== Segment start ==

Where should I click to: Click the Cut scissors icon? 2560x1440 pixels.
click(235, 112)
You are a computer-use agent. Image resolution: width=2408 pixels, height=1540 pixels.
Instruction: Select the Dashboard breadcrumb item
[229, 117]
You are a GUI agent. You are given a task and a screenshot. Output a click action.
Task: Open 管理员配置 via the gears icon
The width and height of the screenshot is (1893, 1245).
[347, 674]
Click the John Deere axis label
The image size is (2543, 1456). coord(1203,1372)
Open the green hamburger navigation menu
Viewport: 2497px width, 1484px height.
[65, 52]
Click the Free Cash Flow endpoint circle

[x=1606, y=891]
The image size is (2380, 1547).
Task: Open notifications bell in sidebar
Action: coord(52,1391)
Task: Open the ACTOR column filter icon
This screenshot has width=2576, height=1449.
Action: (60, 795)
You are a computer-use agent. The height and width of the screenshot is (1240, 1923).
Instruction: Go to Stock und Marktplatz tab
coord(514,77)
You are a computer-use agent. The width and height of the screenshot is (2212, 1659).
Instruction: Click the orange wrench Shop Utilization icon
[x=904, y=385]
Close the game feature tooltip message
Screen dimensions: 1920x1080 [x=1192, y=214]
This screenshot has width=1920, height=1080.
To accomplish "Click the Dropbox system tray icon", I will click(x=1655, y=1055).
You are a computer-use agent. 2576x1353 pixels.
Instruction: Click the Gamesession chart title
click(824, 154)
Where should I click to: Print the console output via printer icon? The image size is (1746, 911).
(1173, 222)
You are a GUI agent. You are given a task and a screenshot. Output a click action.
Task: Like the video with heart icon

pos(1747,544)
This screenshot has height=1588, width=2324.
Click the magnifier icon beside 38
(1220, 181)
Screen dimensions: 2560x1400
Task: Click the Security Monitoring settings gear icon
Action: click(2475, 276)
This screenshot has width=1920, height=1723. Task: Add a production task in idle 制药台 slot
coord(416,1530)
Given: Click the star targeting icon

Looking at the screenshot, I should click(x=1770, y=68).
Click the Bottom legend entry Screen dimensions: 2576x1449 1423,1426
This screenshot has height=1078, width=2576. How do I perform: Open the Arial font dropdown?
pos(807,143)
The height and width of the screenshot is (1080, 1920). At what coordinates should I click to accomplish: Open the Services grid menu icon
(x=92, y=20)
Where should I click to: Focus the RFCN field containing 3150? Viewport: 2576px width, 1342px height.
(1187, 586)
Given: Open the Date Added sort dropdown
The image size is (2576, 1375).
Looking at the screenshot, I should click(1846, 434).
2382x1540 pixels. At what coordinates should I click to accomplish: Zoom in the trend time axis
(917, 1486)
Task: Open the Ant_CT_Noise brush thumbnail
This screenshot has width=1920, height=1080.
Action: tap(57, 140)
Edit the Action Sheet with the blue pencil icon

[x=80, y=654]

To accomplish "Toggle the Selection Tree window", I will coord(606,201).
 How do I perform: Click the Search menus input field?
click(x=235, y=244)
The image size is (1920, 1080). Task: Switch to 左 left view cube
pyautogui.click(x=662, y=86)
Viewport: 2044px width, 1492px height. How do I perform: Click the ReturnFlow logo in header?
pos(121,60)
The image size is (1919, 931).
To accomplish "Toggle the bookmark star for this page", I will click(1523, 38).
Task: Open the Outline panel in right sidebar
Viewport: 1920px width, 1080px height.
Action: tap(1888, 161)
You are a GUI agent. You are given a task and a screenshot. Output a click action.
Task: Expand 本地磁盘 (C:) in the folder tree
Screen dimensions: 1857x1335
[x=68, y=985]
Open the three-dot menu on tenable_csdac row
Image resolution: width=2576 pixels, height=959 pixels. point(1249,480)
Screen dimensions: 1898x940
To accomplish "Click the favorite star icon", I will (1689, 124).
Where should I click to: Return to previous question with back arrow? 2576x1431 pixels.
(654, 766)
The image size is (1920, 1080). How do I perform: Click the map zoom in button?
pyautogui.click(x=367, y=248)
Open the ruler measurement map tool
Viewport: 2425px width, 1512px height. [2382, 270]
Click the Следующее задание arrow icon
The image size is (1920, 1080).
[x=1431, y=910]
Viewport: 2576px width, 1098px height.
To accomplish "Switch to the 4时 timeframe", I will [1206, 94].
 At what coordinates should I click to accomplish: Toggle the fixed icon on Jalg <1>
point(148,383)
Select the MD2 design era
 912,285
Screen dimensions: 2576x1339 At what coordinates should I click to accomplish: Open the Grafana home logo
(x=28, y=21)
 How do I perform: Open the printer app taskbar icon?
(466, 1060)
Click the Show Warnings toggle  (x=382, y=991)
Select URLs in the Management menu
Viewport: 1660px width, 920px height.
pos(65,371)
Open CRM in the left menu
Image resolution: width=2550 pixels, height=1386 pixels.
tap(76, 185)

== Segment end ==

**Problem requirements**:
In the data above, which lines include "computer"? Return those lines.

**Worked solution**:
You are a computer-use agent. Image resolution: width=2408 pixels, height=1540 pixels.
You are a computer-use agent. The height and width of the screenshot is (1240, 1923).
You are a computer-use agent. The width and height of the screenshot is (2212, 1659).
You are a computer-use agent. 2576x1353 pixels.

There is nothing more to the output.